Wingnut Wings 1/32 DH.9a "Ninak"

KIT #: 32007
PRICE: $89.00 SRP (which includes shipping)
DECALS: Five options
REVIEWER: Tom Cleaver
NOTES: New mold kit


             The AMC DH.9a (Aircraft Manufacturing Company de Havilland design 9a) bomber came about due to the necessity to find a replacement for the underperforming DH.9, which had been introduced as a replacement for the 275‑350hp Rolls Royce Eagle powered DH.4, with the pilot and gunner repositioned closer together for improved communications.  The DH.9 was in fact a great leap backwards due to the inferior performance and unreliability of its 230hp Puma engine.

               The initial design for the improved DH.9a was created by Westland Aircraft, due to workload considerations at AMC, and differed primarily by being designed to use the 400hp Liberty V-12 developed and produced in the United States. With  larger wings and re‑designed nose, the prototype C6350 began  flight testing in February 1918. The 2nd prototype was the first to be fitted with a Liberty engine, and C6122 took to the air on April 19, 1918.

             The need for the airplane was such that an initial production order for 400 DH.9a was given to Whitehead Aircraft in January 1918, a month before the first prototype flew. The DH.9a was manufactured by Whitehead, AMC, Mann Eggerton & Co. and The Vulcan Motor & Engineering Co., in addition to  numerous rebuilds and small post war production orders from de Havilland Aircraft Co, Handley Page, HG. Hawker Engineering Ltd. and Short Bros among others, as the D.H.9a along with the Bristol F2B became the backbone of the postwar RAF during the 1920s and early 1930s.

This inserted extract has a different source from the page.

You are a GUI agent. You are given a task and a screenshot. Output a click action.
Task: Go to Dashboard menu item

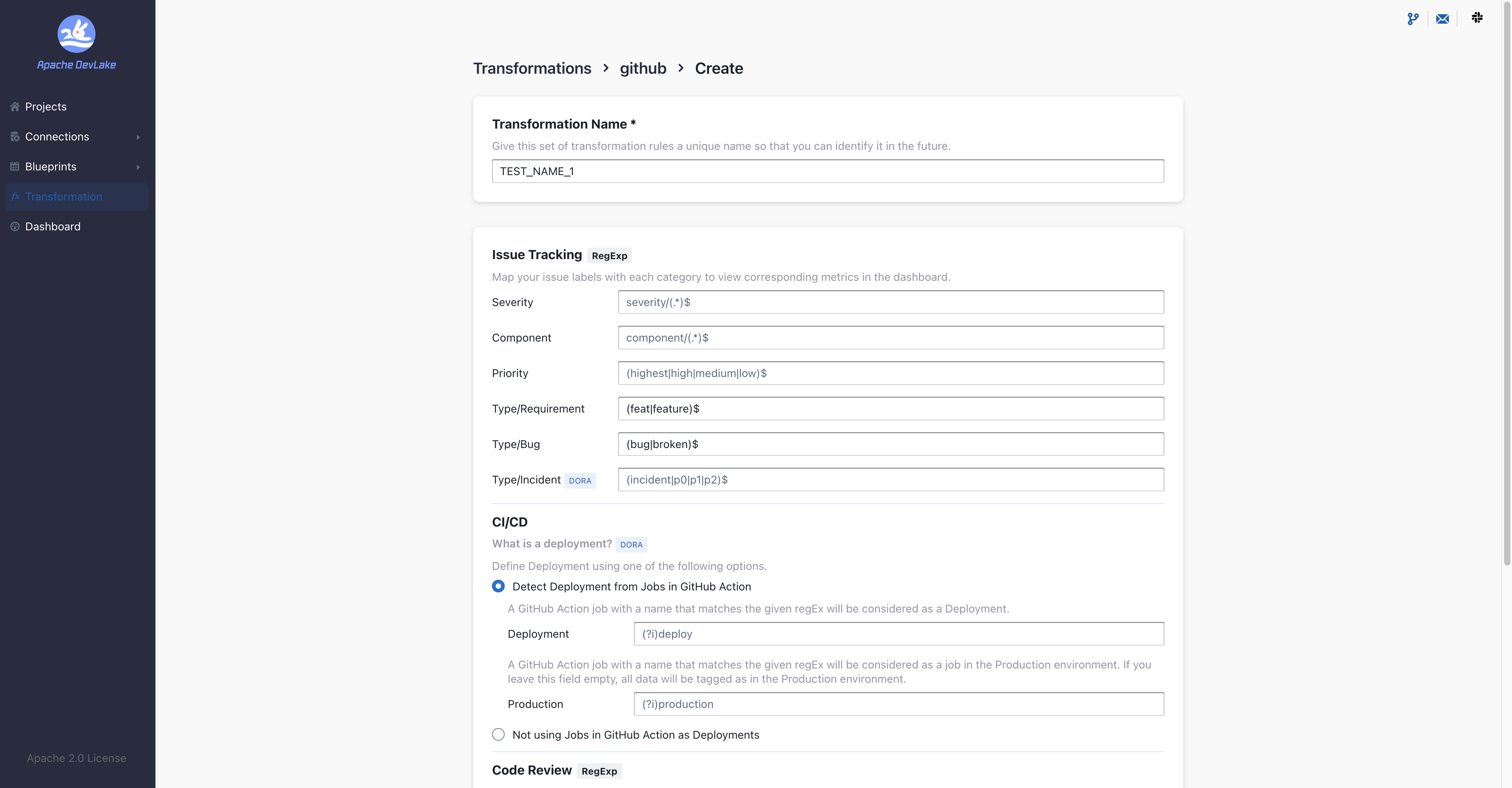[53, 226]
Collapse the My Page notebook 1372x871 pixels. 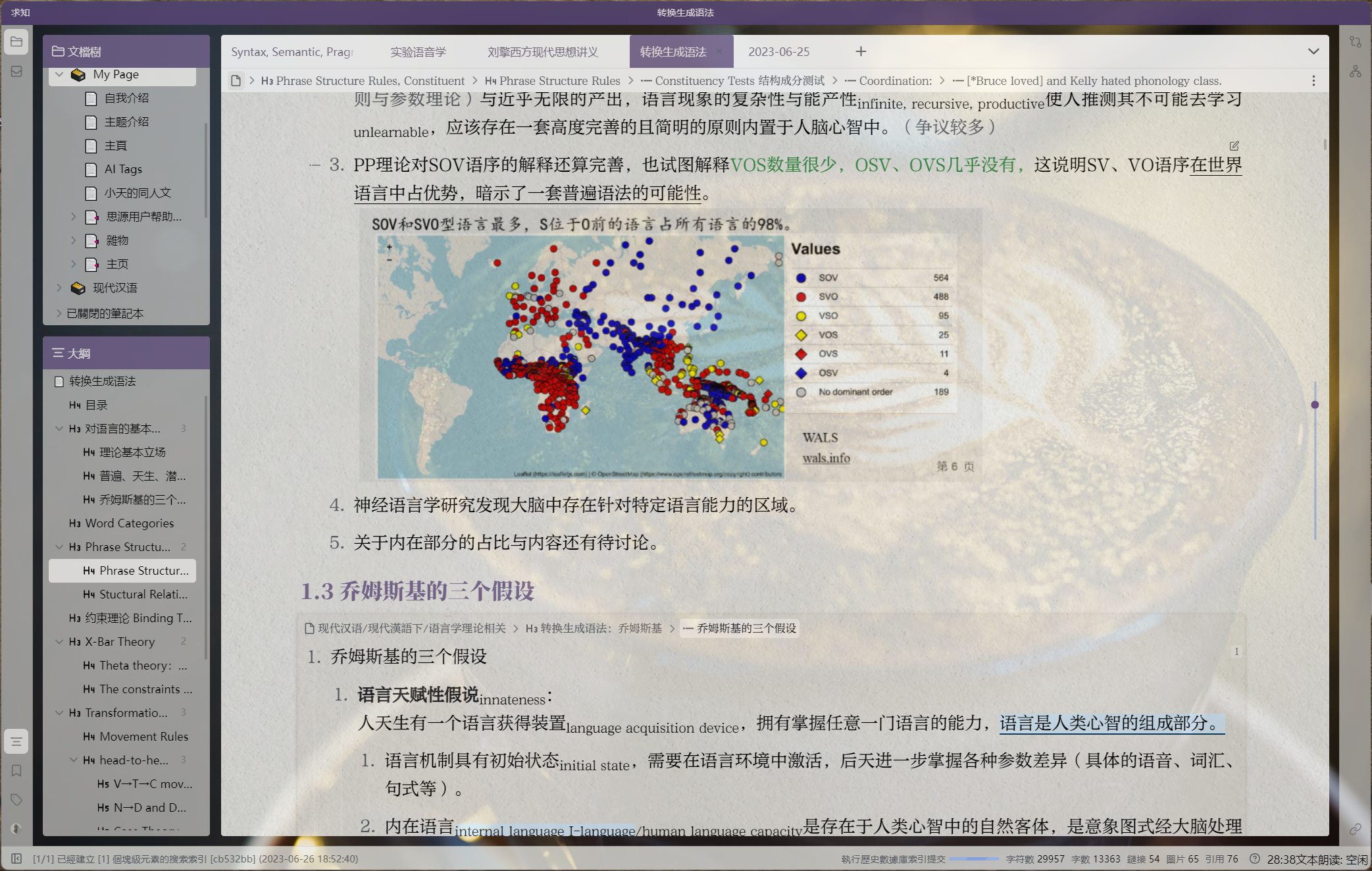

             An American order for 4000 USD‑9A was placed with Curtiss but was canceled due to the Armistice; only 13 USD‑9A were built, all prototypes. At least 2,700 unlicensed copies were built in the newly formed Soviet Union as the Polikarpov R‑1.

             The DH.9a “Ninak” (Nin = 9, ack = A) became operational with 110 Squadron of the Independent Air Force of the Royal Air Force (the strategic bombing force headed by General Hugh Trenchard)at the end of August 1918. While 110 Squadron was the only unit in France fully equipped with the DH.9a before the Armistice, D.H.9a aircraft also made up part of the aircraft complements of 99 Squadron, 18 Squadron, and 55 Squadron of the IAF.  The United States Marine Corps replaced their thoroughly-unusable American D.H. 4s with 53 DH.9as for the USMC Northern Bombing Group in September, 1918, and flew them until the Armistice.  After the war, the DH.9a served with the RAF in Germany, Russia and the Middle East and saw service in the Canadian Air Force, the Australian Air Corps as well as the Soviet Union and China (which was supplied the R‑1 version).  The D.H.9a left RAF service in 1934, having been used on the periphery of Empire in such locations as Iraq and Afghanistan for local “aerial policing” (i.e., bombing uppity natives who weren’t enamored of their enforced membership in the British Empire).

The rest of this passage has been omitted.